The philosophy department sponsored the annual Aquinas Lecture in Lynch Auditorium this past Wednesday, Jan. 28. The speaker for this year was Dr. Wayne Hankey, the chairman of the department of classics at Dalhousie University and a member of the faculty at King’s College, both located in Halifax, Nova Scotia. Hankey was awarded the university’s Aquinas Medal, and addressed a full house of students and faculty on the topic of the Neoplatonic structuring of St. Thomas Aquinas’ “Summa Theologiae.”
Hankey’s lecture dove to the depths of philosophy as he discussed metaphysics, the study of being itself. A running thread throughout the event was an understanding that seemingly abstract metaphysical ideas are actually tied to human ethics. In introducing the talk, Michael F. Olson, the bishop of the diocese of Fort Worth, mentioned meeting a bishop from Iraq during his retreat in Rome, and discovering a shared interest in philosophy. Olson discussed the importance of the conversation between faith and reason in the current age.
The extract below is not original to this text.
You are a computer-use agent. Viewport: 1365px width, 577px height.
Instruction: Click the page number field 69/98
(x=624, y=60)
He reminded the audience of areas such as Iraq and the Middle East, where violent Islamic persecution of native Christians and others has surged in the past year. Olson said he believes this is a place where our prayers and philosophy are desperately needed.
Hankey’s lecture discussed the role of reason. His lecture critiqued certain Thomist philosophers who have been overly accepting of modernity’s conception of reason as a tool simply for the empirical way of knowing. Hankey asserted that the Neoplatonic structuring of the “Summa” shows Aquinas as a teacher who is slowly bringing his students to see something of the face of God. This method of philosophy, Hankey said, seeks to imitate the life-journey toward the truth, where, by learning to exercise moral virtue through the experience of grace and the freely-given gift of existence, man enters more fully into communion with God.
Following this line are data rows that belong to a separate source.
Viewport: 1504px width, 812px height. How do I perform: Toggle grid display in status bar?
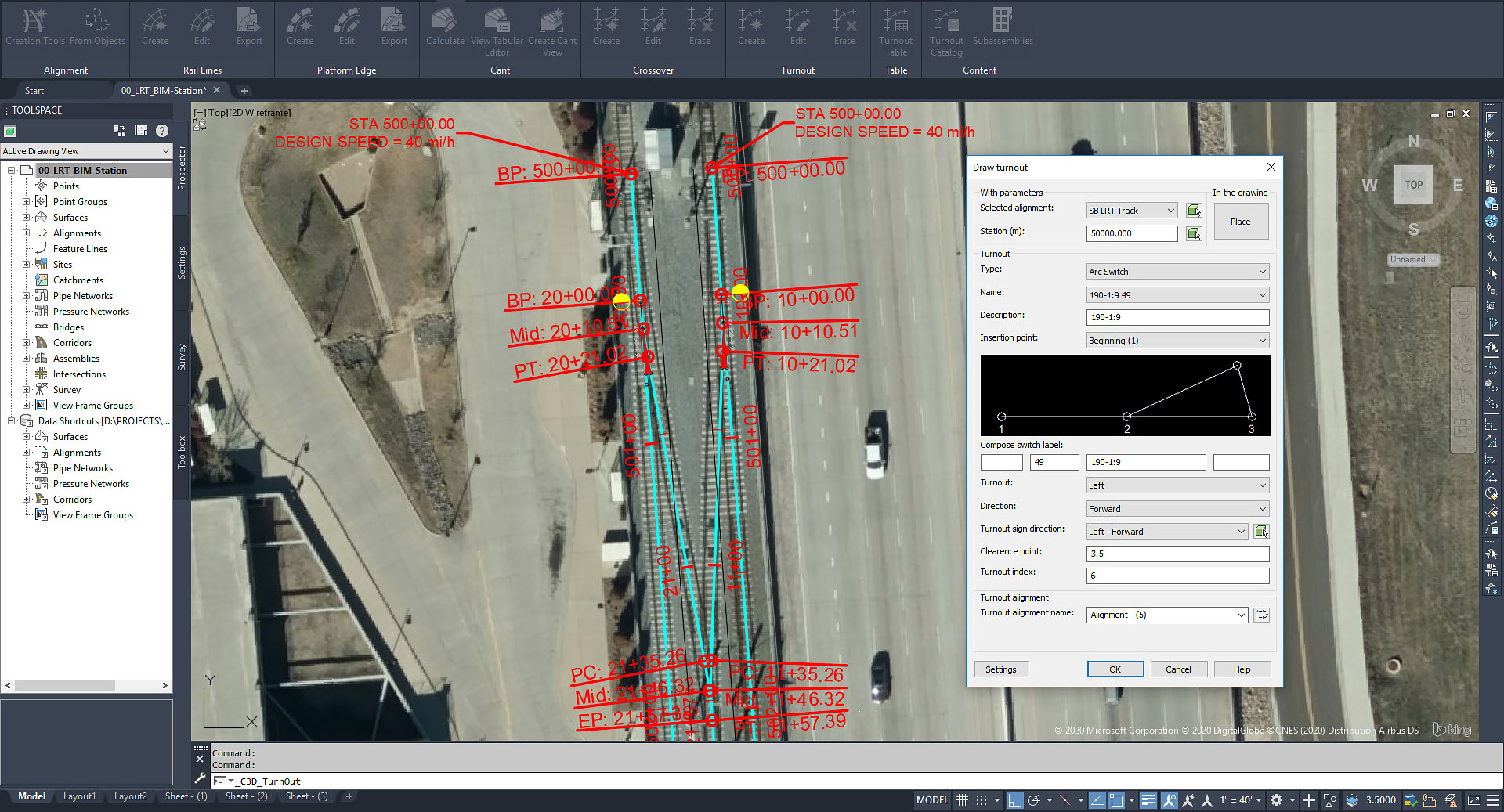(x=962, y=799)
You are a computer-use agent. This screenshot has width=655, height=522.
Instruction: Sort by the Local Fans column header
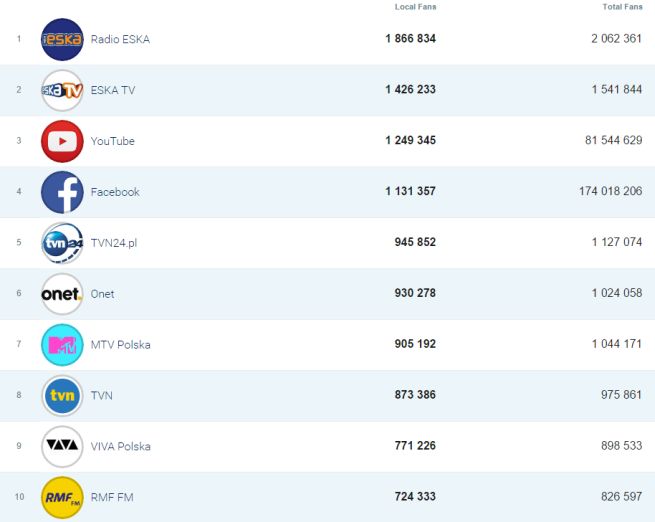(415, 7)
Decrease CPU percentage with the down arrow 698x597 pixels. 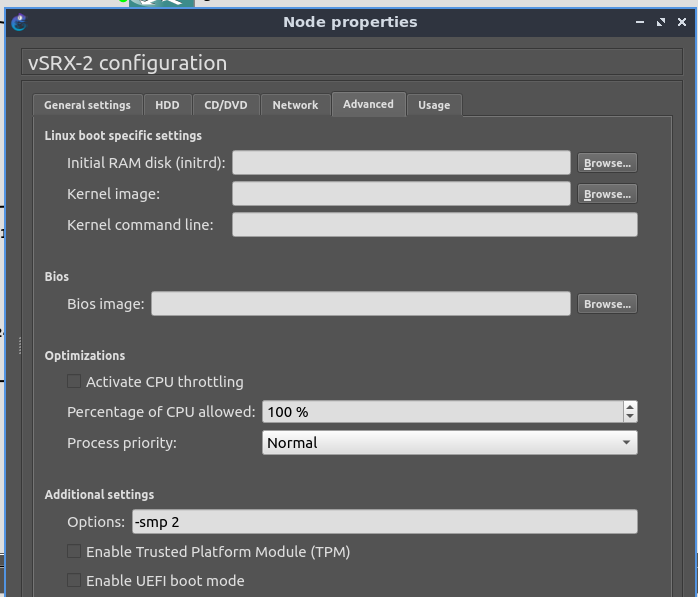pyautogui.click(x=629, y=416)
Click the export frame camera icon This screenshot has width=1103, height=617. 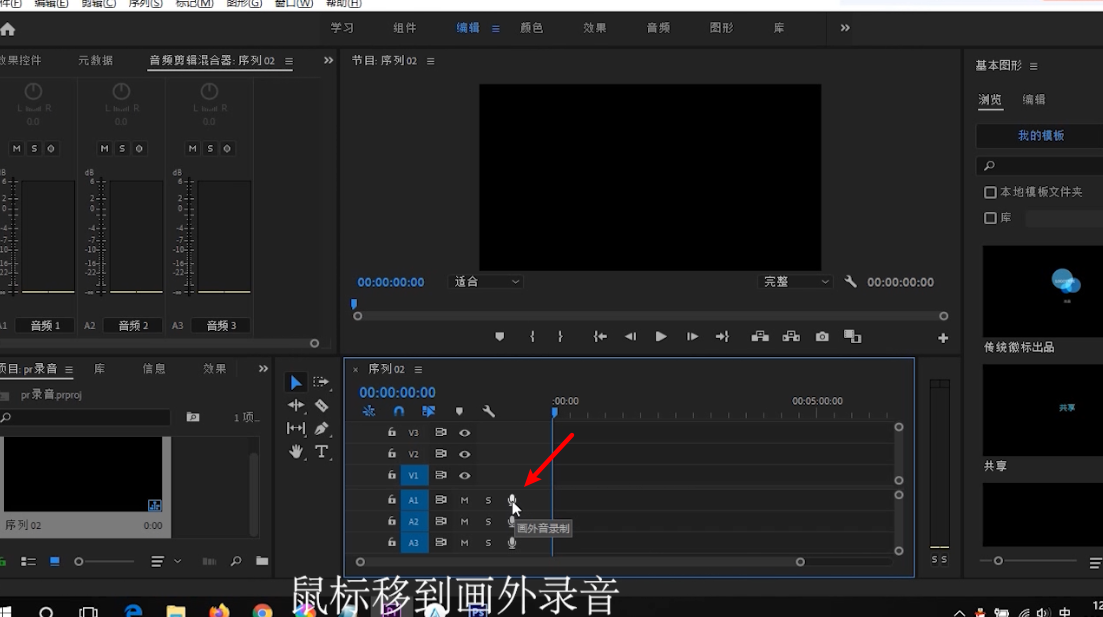click(821, 337)
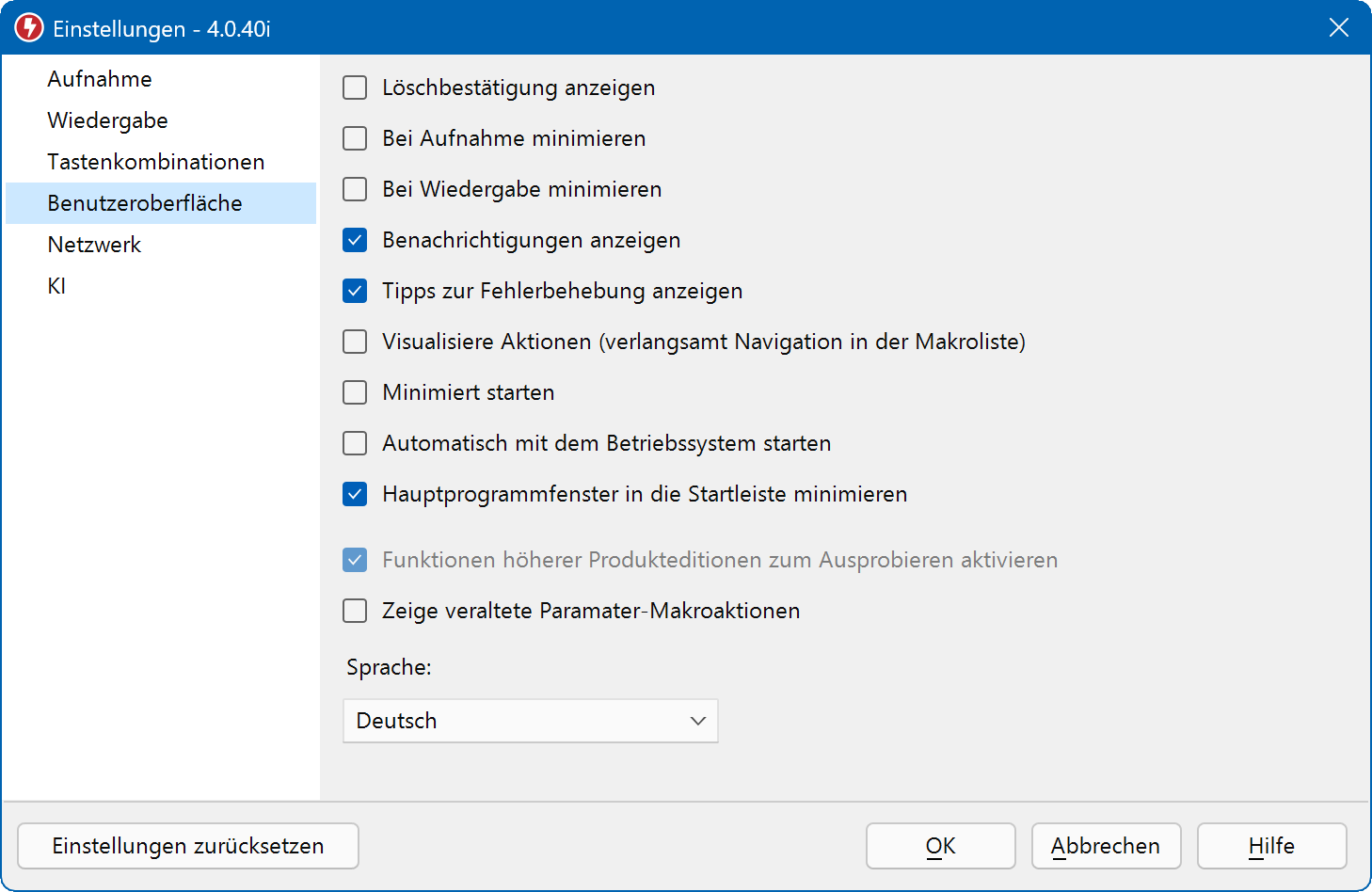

In giving a response to the lecture, Dr. Matthew Walz of the philosophy department drew out metaphors for the connection between the philosophy and our own lives.
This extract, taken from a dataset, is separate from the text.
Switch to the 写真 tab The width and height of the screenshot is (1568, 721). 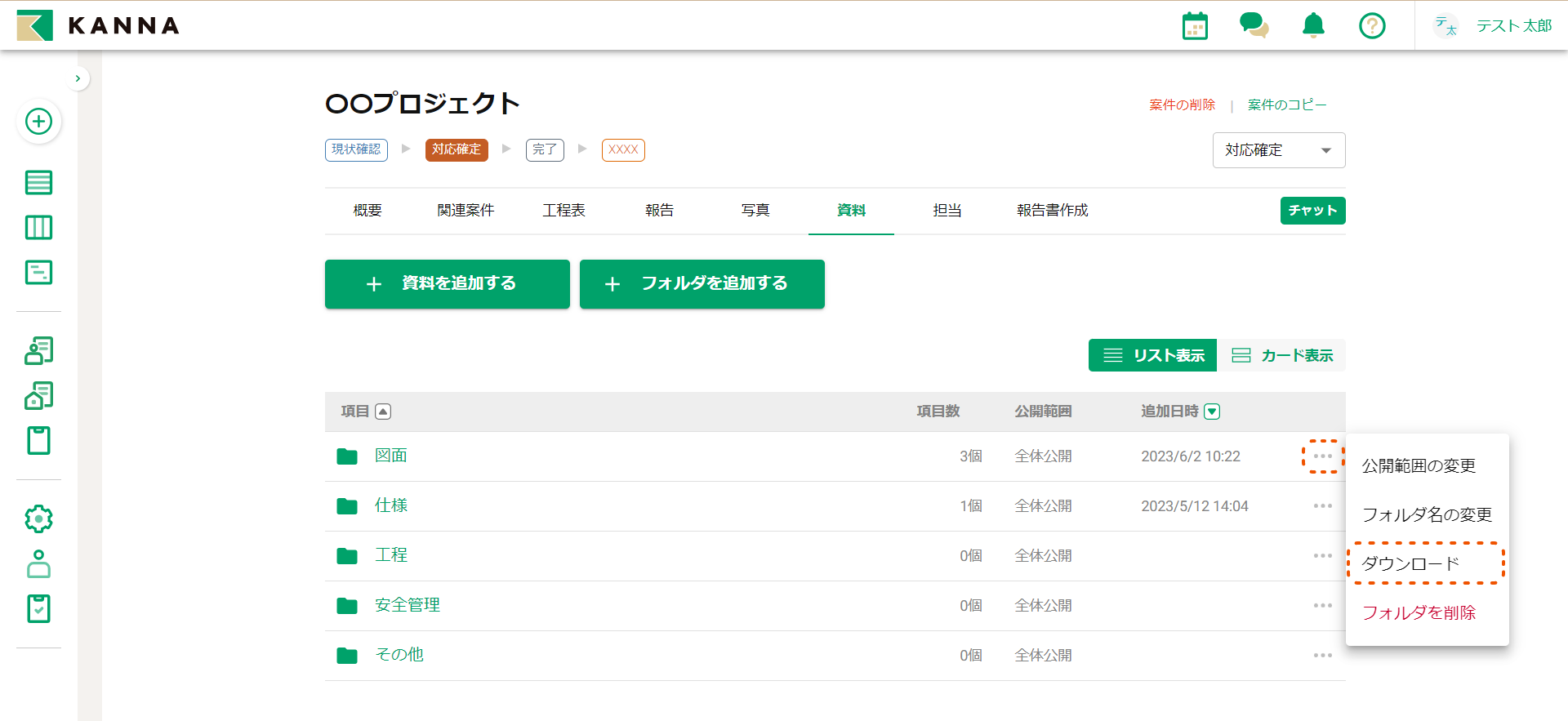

Walz clarified that Aquinas’ circles in the “Summa” are not of a logical sort, where one ends up back where he began without additional clarification. Rather, they are of a methodological sort that mark out a path on which one travel’s with God. Walz compared it to taking a walk with his wife, and his daughters’ perplexing question, “Where are you going?” Such a walk means coming back home again, but also taking time to grow together. Similarly, living a philosophical life means walking humbly with God. It means embracing what Walz called the “joy-filled generosity and hospitality [which] are etched into esse [existence] itself in its most complete instance, the pure existence of God.”